Records provided Start Marker
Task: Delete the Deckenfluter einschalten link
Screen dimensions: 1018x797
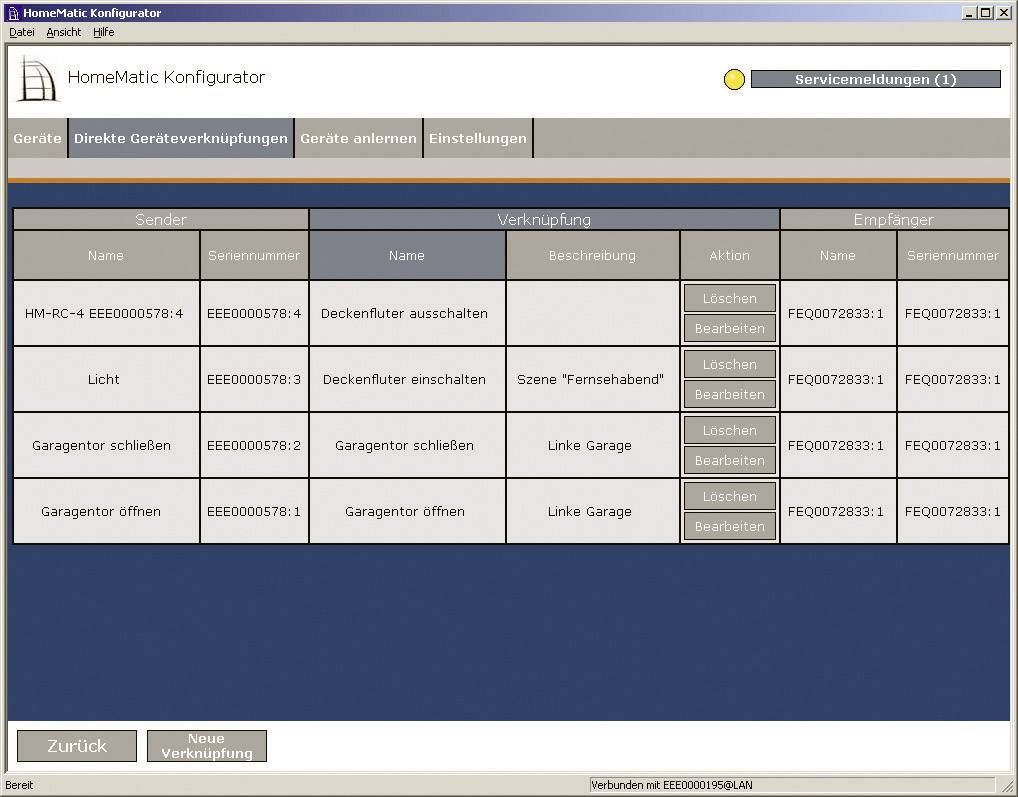Action: (x=729, y=364)
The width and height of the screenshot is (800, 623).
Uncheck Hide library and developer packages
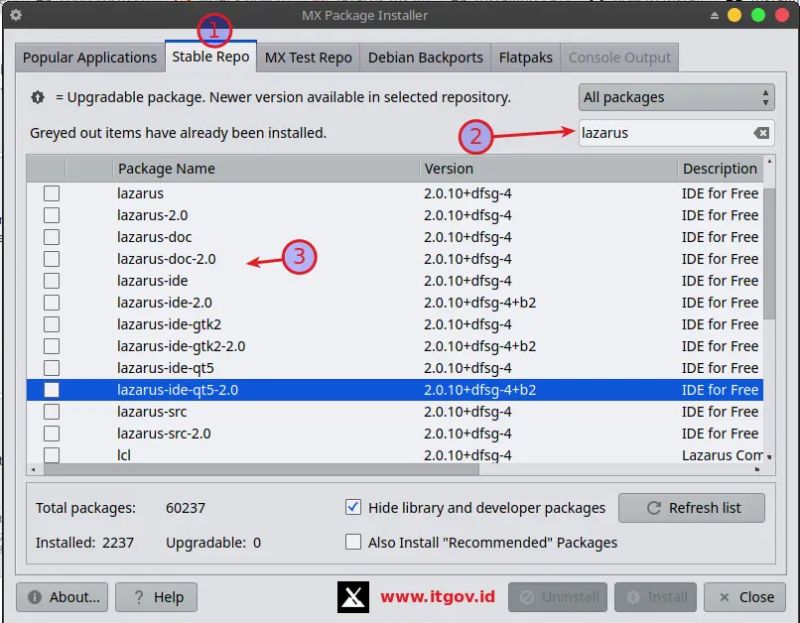[x=353, y=507]
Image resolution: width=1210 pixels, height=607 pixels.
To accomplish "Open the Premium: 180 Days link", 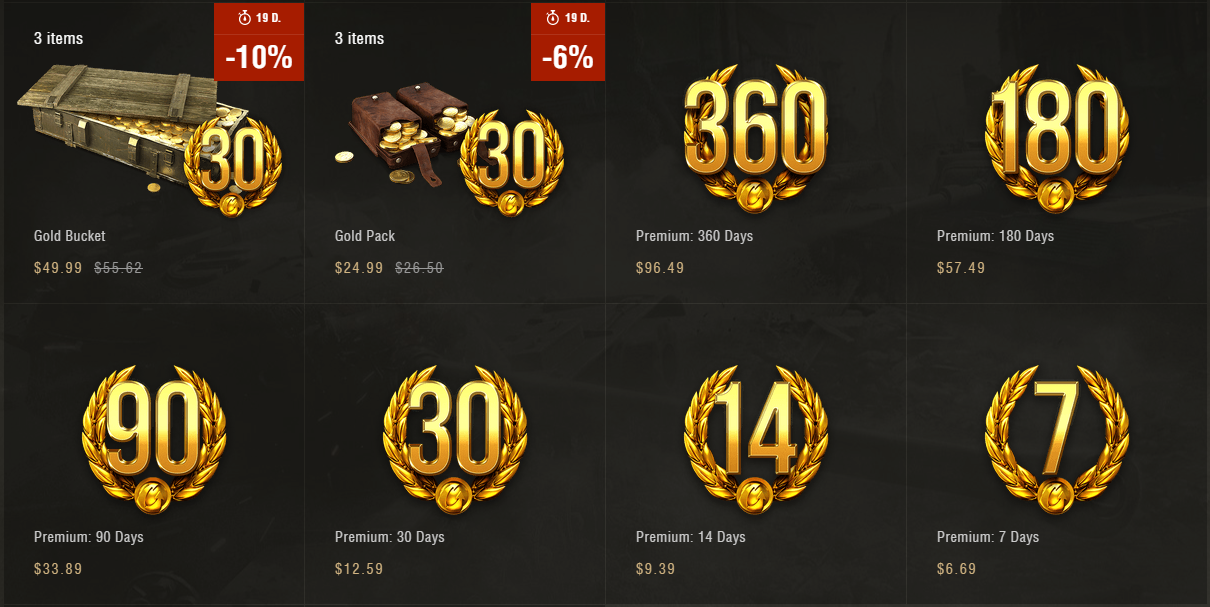I will tap(995, 236).
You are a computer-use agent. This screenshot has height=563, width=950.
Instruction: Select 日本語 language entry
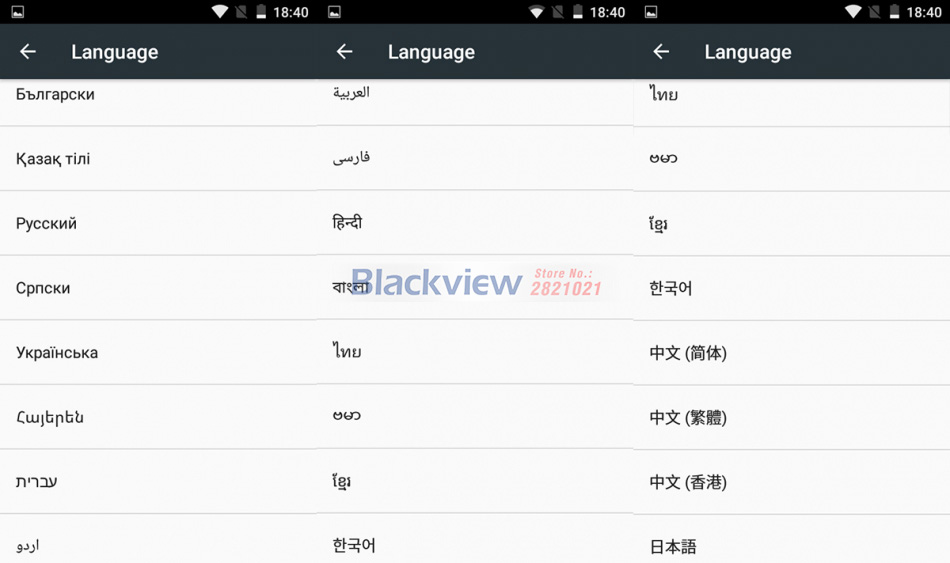[x=673, y=546]
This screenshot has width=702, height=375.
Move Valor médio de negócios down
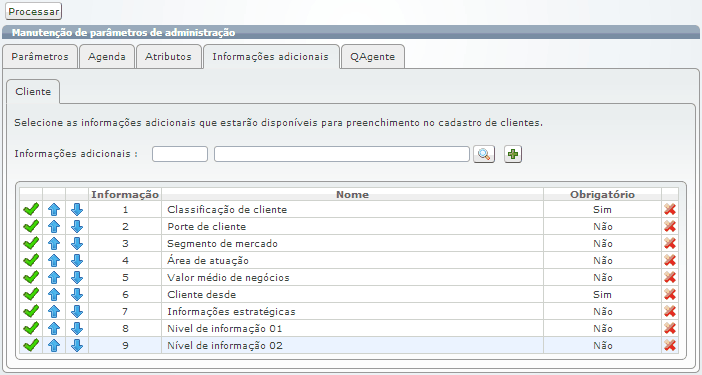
Records provided End Marker
▸ **Aim of the exercise**
Range to copy from the records above: the line containing "Screen dimensions: 1018x797" to the line containing "Image resolution: width=1210", both included. Output those lines exactly and only those, skipping pictures.

▸ **Answer**
Screen dimensions: 1018x797
Action: (x=729, y=364)
The width and height of the screenshot is (800, 623).
Uncheck Hide library and developer packages
[x=353, y=507]
Image resolution: width=1210 pixels, height=607 pixels.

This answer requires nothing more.